Only the lines with "will" in the entries below belong in the answer; please copy them.
Input data Start Marker
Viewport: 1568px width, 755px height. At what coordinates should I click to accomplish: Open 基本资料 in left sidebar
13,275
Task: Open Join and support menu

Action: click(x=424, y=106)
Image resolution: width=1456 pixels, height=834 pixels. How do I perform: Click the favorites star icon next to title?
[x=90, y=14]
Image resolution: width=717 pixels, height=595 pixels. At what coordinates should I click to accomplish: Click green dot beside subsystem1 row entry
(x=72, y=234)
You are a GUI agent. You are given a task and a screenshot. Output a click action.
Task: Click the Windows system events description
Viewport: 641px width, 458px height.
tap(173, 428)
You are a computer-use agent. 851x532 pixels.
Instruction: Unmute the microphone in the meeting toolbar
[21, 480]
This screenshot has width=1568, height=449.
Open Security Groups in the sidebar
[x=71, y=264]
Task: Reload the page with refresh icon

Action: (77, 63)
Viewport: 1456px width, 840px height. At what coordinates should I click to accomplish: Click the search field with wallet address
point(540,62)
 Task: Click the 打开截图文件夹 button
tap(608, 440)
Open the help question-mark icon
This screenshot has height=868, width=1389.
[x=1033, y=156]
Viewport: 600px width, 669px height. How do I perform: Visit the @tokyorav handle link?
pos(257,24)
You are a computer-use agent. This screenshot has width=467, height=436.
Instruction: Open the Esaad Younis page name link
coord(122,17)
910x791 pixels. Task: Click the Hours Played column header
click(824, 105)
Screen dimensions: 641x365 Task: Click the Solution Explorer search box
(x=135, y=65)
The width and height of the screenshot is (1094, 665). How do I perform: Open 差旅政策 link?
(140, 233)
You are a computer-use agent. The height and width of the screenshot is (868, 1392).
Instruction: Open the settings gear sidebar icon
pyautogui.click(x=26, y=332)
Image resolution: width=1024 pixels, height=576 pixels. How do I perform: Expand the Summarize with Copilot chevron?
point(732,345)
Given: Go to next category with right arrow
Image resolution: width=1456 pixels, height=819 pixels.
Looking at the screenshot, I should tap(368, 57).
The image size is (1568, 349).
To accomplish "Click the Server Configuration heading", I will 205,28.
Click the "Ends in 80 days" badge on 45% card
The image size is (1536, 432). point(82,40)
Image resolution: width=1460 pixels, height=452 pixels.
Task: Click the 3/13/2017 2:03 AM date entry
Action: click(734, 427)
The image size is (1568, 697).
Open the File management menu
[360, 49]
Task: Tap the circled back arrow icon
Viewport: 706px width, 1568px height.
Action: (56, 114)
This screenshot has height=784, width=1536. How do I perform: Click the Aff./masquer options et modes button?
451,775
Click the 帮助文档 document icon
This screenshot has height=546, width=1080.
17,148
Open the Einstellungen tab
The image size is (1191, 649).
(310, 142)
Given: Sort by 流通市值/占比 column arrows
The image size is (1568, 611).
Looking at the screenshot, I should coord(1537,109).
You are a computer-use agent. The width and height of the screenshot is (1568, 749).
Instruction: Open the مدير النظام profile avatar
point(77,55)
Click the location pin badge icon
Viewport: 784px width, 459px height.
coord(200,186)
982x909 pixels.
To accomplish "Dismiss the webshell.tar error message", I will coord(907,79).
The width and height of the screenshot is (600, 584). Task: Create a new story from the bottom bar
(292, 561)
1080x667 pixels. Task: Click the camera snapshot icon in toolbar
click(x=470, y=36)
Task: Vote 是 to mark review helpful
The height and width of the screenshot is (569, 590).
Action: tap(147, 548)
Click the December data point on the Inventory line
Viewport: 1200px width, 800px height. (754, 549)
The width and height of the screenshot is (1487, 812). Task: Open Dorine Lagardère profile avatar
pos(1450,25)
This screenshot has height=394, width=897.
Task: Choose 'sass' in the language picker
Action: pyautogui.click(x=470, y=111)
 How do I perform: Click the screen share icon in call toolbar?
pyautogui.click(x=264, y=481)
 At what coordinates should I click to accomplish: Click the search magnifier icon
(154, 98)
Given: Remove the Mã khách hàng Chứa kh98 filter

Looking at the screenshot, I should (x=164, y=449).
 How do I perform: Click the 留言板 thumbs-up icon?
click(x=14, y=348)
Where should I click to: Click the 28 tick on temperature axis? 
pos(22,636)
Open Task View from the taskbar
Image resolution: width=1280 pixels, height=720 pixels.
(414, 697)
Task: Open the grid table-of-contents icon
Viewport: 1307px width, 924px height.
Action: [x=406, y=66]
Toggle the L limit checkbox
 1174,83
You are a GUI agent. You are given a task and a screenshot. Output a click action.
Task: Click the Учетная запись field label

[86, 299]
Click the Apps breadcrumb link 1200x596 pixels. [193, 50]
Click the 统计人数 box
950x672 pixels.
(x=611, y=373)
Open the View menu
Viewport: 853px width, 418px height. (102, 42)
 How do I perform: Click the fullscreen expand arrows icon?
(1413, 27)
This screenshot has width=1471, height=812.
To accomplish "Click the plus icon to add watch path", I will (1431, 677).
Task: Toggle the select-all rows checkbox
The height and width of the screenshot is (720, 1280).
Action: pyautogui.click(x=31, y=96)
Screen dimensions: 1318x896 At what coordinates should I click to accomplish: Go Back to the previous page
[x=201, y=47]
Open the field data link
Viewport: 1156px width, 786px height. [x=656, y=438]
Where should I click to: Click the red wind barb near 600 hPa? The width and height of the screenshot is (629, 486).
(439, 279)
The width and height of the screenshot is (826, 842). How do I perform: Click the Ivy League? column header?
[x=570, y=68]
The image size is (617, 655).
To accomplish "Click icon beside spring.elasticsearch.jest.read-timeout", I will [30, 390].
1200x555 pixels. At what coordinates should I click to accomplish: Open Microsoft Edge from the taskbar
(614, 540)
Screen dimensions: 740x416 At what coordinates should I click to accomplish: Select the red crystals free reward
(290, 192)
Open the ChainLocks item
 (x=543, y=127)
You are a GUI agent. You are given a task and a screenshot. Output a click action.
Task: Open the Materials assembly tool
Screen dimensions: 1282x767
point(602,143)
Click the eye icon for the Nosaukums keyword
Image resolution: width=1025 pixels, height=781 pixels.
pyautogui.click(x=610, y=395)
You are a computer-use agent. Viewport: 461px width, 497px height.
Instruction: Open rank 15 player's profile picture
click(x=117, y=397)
Input data End Marker
[Solution]:
To accomplish "Click the Server Configuration heading", I will 205,28.
To accomplish "Dismiss the webshell.tar error message", I will coord(907,79).
To accomplish "Click the plus icon to add watch path", I will (1431, 677).
To accomplish "Click icon beside spring.elasticsearch.jest.read-timeout", I will [30, 390].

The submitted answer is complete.